Monreale, 27 giugno 2018 – La “piramide a vetri” di piazza Vittorio Emanuele in libero degrado. Tutto alla vista dei turisti, a due passi dal Duomo, dal Chiostro e dal Complesso Monumentale Guglielmo II. Sotto gli occhi dei residenti, dei commercianti e dei cittadini che quotidianamente si trovano a passare o che si recano nei negozi prossimi a quel luogo di degrado. Vetri rotti, erba e sporcizia sono le uniche attrazioni della piramide più brutta della storia. L’ideale per il proliferare di topi e insetti a pochi metri dal sito Unesco del percorso arabo-normanno.

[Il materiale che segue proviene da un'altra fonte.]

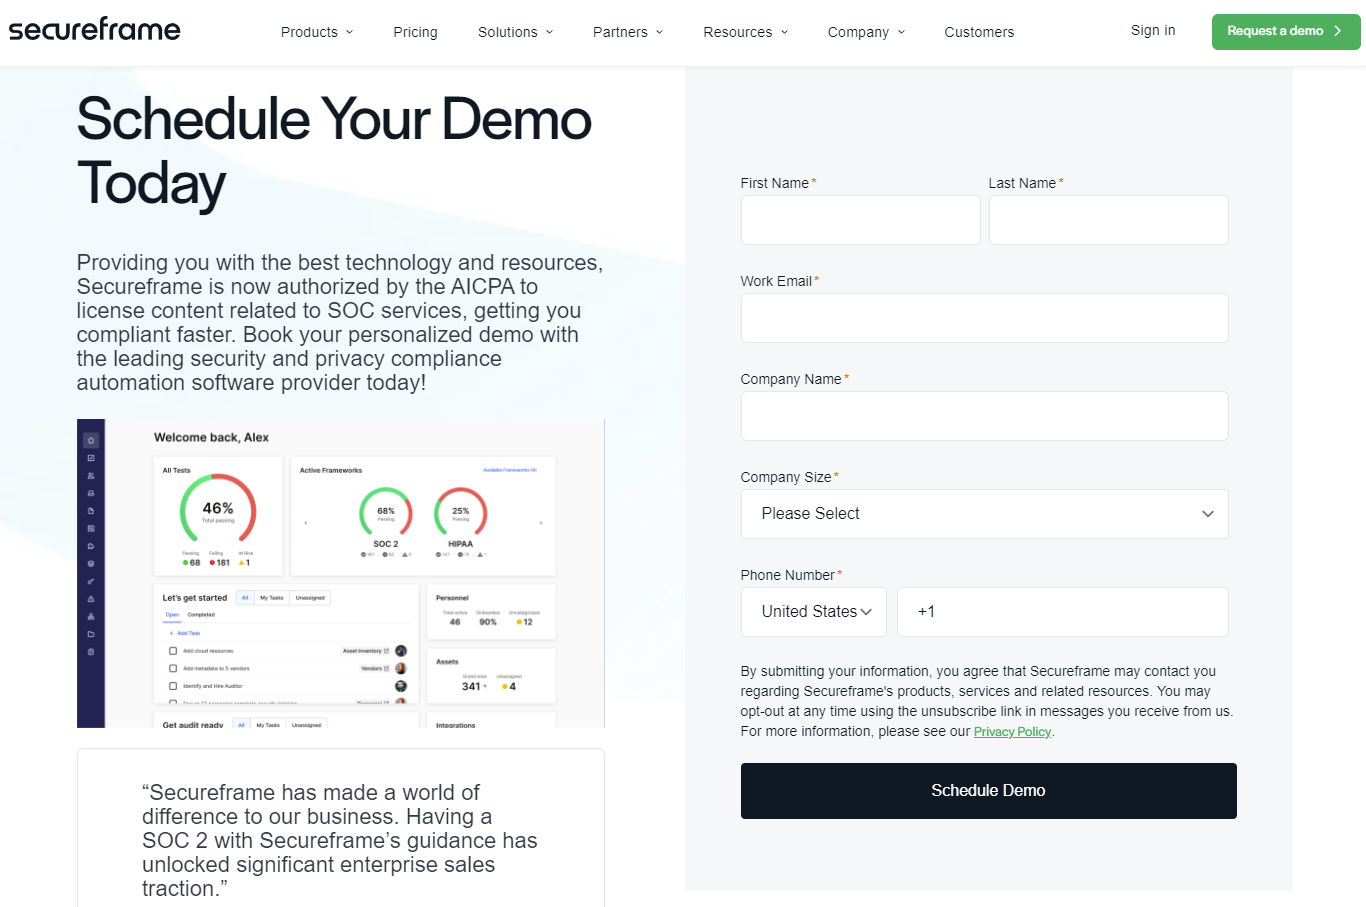Click the Sign in link
Viewport: 1366px width, 907px height.
1153,31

La denuncia arriva da Massimiliano Lo Biondo, candidato sindaco di Monreale con il movimento politico #Oltre. «Oggi possiamo chiederci – afferma – cosa raccontano i turisti quando vedono i siti Unesco della nostra città e il degrado della piramide a vetri. Non è comprensibile trovare un controsenso come il nostro: un tutt’uno tra i luoghi riconosciuti dall’Unesco e quelli del degrado. Fantastichiamo, se nella piazza di Santa Maria Novella a Firenze, a Caserta e così via esistesse una cosa del genere. Da noi, a quanto pare, invece, è assurdamente possibile. Perché? Sino a quando ai cittadini, commercianti e turisti dovrà essere offerto questo immeritato e triste spettacolo?».

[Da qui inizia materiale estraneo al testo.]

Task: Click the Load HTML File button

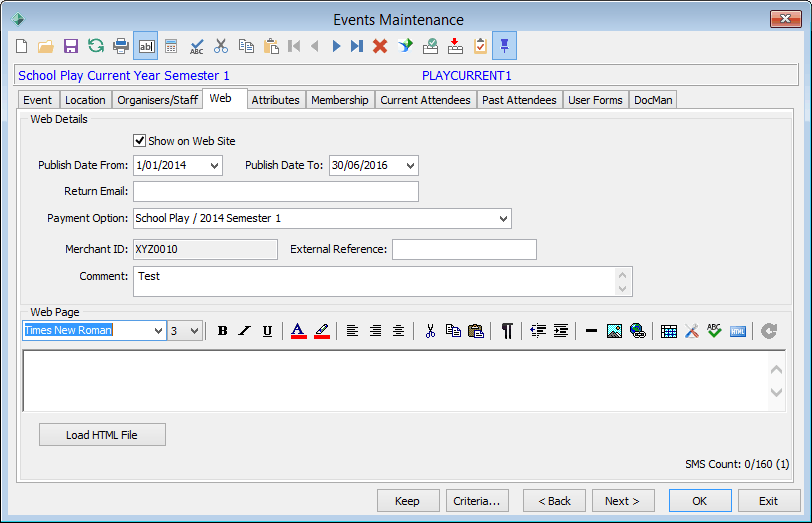Action: pyautogui.click(x=102, y=434)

Per risolvere il problema della presenza di una struttura avveniristica, che doveva attrarre turisti e amanti della speleologia, tanti commercianti e residenti hanno sperato che qualcosa si facesse. «In teoria – continua Lo Biondo – sono state tante o forse troppe le idee che si sono succedute, invano, nel tempo: il risultato dell’arte della teoria e non del fare. Ma in pratica la situazione è rimasta lì, a degenerare».
Il leader di #Oltre chiede una soluzione. «E’compito, oggi, dell’amministrazione trovare un rimedio a una situazione ormai insostenibile, per i cittadini e i commercianti, sia dal punto di vista igienico-sanitario, sia turistico ed economico per le attività più prossime alla piramide. Non si può accettare l’idea che quello schifo possa rimanere lì in eterno! Non ha alcuna logica».